Could you extract every entry below and reproduce it exactly?
======== Given data ========
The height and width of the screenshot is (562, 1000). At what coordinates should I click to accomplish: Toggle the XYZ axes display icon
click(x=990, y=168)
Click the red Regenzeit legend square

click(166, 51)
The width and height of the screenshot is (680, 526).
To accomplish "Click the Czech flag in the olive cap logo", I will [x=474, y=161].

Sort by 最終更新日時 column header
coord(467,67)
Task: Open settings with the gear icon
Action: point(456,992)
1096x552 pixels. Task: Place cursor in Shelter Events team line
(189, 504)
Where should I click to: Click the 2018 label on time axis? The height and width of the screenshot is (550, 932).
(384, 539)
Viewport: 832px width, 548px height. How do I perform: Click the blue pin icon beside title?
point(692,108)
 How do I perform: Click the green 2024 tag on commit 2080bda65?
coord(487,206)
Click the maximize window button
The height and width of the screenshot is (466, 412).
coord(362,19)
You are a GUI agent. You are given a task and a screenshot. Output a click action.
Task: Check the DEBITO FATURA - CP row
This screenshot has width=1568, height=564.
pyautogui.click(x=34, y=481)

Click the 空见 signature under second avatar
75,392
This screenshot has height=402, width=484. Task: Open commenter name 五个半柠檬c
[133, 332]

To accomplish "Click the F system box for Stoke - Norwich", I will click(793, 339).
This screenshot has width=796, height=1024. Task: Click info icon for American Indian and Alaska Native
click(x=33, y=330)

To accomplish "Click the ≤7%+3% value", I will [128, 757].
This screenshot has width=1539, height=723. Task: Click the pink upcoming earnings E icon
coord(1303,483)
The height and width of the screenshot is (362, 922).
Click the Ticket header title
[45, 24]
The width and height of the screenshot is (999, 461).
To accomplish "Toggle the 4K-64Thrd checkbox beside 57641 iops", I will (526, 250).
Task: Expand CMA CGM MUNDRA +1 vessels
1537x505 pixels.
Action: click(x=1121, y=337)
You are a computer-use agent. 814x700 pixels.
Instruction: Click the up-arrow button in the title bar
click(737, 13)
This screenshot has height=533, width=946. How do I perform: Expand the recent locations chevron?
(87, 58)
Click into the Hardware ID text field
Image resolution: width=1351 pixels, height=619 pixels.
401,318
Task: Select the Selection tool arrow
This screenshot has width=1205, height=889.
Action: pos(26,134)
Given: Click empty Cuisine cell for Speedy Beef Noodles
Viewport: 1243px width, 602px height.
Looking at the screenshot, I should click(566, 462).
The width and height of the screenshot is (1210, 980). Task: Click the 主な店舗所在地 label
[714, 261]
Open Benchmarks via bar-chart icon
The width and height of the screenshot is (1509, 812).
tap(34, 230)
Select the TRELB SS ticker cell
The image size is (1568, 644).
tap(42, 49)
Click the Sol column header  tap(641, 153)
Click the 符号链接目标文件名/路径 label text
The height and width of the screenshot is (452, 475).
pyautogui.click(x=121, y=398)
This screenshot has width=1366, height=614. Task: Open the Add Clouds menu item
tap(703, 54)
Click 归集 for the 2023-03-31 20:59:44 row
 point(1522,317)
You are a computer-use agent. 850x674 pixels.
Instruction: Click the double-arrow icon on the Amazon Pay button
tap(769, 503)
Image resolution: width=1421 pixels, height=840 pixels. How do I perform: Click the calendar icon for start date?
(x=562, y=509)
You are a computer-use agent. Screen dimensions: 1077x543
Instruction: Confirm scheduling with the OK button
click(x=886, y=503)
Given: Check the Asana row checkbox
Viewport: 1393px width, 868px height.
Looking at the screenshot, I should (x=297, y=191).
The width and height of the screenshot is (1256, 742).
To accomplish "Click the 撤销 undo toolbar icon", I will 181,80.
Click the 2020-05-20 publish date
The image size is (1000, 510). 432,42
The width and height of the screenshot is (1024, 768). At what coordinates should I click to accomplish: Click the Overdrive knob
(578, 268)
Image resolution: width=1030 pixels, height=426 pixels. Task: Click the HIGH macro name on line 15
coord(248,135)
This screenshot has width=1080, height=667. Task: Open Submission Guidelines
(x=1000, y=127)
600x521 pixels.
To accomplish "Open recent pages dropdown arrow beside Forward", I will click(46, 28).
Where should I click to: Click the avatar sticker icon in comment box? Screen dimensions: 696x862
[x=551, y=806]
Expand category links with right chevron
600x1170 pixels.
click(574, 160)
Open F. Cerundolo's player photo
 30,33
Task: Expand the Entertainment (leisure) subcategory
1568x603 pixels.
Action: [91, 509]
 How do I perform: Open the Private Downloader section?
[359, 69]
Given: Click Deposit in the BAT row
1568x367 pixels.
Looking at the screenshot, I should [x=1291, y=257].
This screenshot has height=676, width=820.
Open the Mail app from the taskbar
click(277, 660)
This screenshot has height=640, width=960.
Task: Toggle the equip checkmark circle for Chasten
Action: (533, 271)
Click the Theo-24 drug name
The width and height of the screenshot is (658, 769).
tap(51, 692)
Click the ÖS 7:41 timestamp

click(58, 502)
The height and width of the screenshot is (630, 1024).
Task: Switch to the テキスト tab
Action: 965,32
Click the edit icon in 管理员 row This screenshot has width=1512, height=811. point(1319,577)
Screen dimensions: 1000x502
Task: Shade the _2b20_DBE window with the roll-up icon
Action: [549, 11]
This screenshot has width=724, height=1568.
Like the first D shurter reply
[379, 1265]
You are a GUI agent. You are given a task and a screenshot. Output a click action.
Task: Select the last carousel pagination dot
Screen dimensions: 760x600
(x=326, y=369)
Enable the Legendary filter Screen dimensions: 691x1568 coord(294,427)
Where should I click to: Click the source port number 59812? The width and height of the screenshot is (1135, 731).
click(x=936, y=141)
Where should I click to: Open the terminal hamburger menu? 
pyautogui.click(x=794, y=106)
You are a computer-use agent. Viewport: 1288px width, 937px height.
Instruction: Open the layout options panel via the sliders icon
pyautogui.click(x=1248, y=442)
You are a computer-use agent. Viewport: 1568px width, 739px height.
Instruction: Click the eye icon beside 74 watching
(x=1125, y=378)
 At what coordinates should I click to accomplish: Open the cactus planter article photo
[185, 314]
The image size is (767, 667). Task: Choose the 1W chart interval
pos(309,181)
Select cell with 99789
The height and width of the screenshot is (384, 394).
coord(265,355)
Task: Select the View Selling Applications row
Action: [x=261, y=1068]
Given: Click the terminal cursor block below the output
========
▶ _Written solution_
The height and width of the screenshot is (562, 1000). At what coordinates should I click to accomplish: Toggle the XYZ axes display icon
click(x=990, y=168)
Click the red Regenzeit legend square

click(166, 51)
The width and height of the screenshot is (680, 526).
To accomplish "Click the Czech flag in the olive cap logo", I will [x=474, y=161].

Sort by 最終更新日時 column header
coord(467,67)
Task: Open settings with the gear icon
Action: point(456,992)
1096x552 pixels. Task: Place cursor in Shelter Events team line
(189, 504)
Where should I click to: Click the 2018 label on time axis? The height and width of the screenshot is (550, 932).
(384, 539)
Viewport: 832px width, 548px height. How do I perform: Click the blue pin icon beside title?
point(692,108)
 How do I perform: Click the green 2024 tag on commit 2080bda65?
coord(487,206)
Click the maximize window button
The height and width of the screenshot is (466, 412).
coord(362,19)
You are a GUI agent. You are given a task and a screenshot. Output a click action.
Task: Check the DEBITO FATURA - CP row
This screenshot has width=1568, height=564.
pyautogui.click(x=34, y=481)

Click the 空见 signature under second avatar
75,392
This screenshot has height=402, width=484. Task: Open commenter name 五个半柠檬c
[133, 332]

To accomplish "Click the F system box for Stoke - Norwich", I will click(793, 339).
This screenshot has width=796, height=1024. Task: Click info icon for American Indian and Alaska Native
click(x=33, y=330)

To accomplish "Click the ≤7%+3% value", I will [128, 757].
This screenshot has width=1539, height=723. Task: Click the pink upcoming earnings E icon
coord(1303,483)
The height and width of the screenshot is (362, 922).
Click the Ticket header title
[45, 24]
The width and height of the screenshot is (999, 461).
To accomplish "Toggle the 4K-64Thrd checkbox beside 57641 iops", I will (526, 250).
Task: Expand CMA CGM MUNDRA +1 vessels
1537x505 pixels.
Action: click(x=1121, y=337)
You are a computer-use agent. 814x700 pixels.
Instruction: Click the up-arrow button in the title bar
click(737, 13)
This screenshot has height=533, width=946. How do I perform: Expand the recent locations chevron?
(87, 58)
Click into the Hardware ID text field
Image resolution: width=1351 pixels, height=619 pixels.
401,318
Task: Select the Selection tool arrow
This screenshot has width=1205, height=889.
Action: pos(26,134)
Given: Click empty Cuisine cell for Speedy Beef Noodles
Viewport: 1243px width, 602px height.
Looking at the screenshot, I should click(566, 462).
The width and height of the screenshot is (1210, 980). Task: Click the 主な店舗所在地 label
[714, 261]
Open Benchmarks via bar-chart icon
The width and height of the screenshot is (1509, 812).
tap(34, 230)
Select the TRELB SS ticker cell
The image size is (1568, 644).
tap(42, 49)
Click the Sol column header  tap(641, 153)
Click the 符号链接目标文件名/路径 label text
The height and width of the screenshot is (452, 475).
pyautogui.click(x=121, y=398)
This screenshot has width=1366, height=614. Task: Open the Add Clouds menu item
tap(703, 54)
Click 归集 for the 2023-03-31 20:59:44 row
 point(1522,317)
You are a computer-use agent. 850x674 pixels.
Instruction: Click the double-arrow icon on the Amazon Pay button
tap(769, 503)
Image resolution: width=1421 pixels, height=840 pixels. How do I perform: Click the calendar icon for start date?
(x=562, y=509)
You are a computer-use agent. Screen dimensions: 1077x543
Instruction: Confirm scheduling with the OK button
click(x=886, y=503)
Given: Check the Asana row checkbox
Viewport: 1393px width, 868px height.
Looking at the screenshot, I should (x=297, y=191).
The width and height of the screenshot is (1256, 742).
To accomplish "Click the 撤销 undo toolbar icon", I will 181,80.
Click the 2020-05-20 publish date
The image size is (1000, 510). 432,42
The width and height of the screenshot is (1024, 768). At what coordinates should I click to accomplish: Click the Overdrive knob
(578, 268)
Image resolution: width=1030 pixels, height=426 pixels. Task: Click the HIGH macro name on line 15
coord(248,135)
This screenshot has width=1080, height=667. Task: Open Submission Guidelines
(x=1000, y=127)
600x521 pixels.
To accomplish "Open recent pages dropdown arrow beside Forward", I will click(46, 28).
Where should I click to: Click the avatar sticker icon in comment box? Screen dimensions: 696x862
[x=551, y=806]
Expand category links with right chevron
600x1170 pixels.
click(574, 160)
Open F. Cerundolo's player photo
 30,33
Task: Expand the Entertainment (leisure) subcategory
1568x603 pixels.
Action: [91, 509]
 How do I perform: Open the Private Downloader section?
[359, 69]
Given: Click Deposit in the BAT row
1568x367 pixels.
Looking at the screenshot, I should [x=1291, y=257].
This screenshot has height=676, width=820.
Open the Mail app from the taskbar
click(277, 660)
This screenshot has height=640, width=960.
Task: Toggle the equip checkmark circle for Chasten
Action: (533, 271)
Click the Theo-24 drug name
The width and height of the screenshot is (658, 769).
tap(51, 692)
Click the ÖS 7:41 timestamp

click(58, 502)
The height and width of the screenshot is (630, 1024).
Task: Switch to the テキスト tab
Action: 965,32
Click the edit icon in 管理员 row This screenshot has width=1512, height=811. point(1319,577)
Screen dimensions: 1000x502
Task: Shade the _2b20_DBE window with the roll-up icon
Action: [549, 11]
This screenshot has width=724, height=1568.
Like the first D shurter reply
[379, 1265]
You are a GUI agent. You are given a task and a screenshot. Output a click action.
Task: Select the last carousel pagination dot
Screen dimensions: 760x600
(x=326, y=369)
Enable the Legendary filter Screen dimensions: 691x1568 coord(294,427)
Where should I click to: Click the source port number 59812? The width and height of the screenshot is (1135, 731).
click(x=936, y=141)
Where should I click to: Open the terminal hamburger menu? 
pyautogui.click(x=794, y=106)
You are a computer-use agent. Viewport: 1288px width, 937px height.
Instruction: Open the layout options panel via the sliders icon
pyautogui.click(x=1248, y=442)
You are a computer-use agent. Viewport: 1568px width, 739px height.
Instruction: Click the eye icon beside 74 watching
(x=1125, y=378)
 At what coordinates should I click to accomplish: Open the cactus planter article photo
[185, 314]
The image size is (767, 667). Task: Choose the 1W chart interval
pos(309,181)
Select cell with 99789
The height and width of the screenshot is (384, 394).
coord(265,355)
Task: Select the View Selling Applications row
Action: [x=261, y=1068]
Given: Click the terminal cursor block below the output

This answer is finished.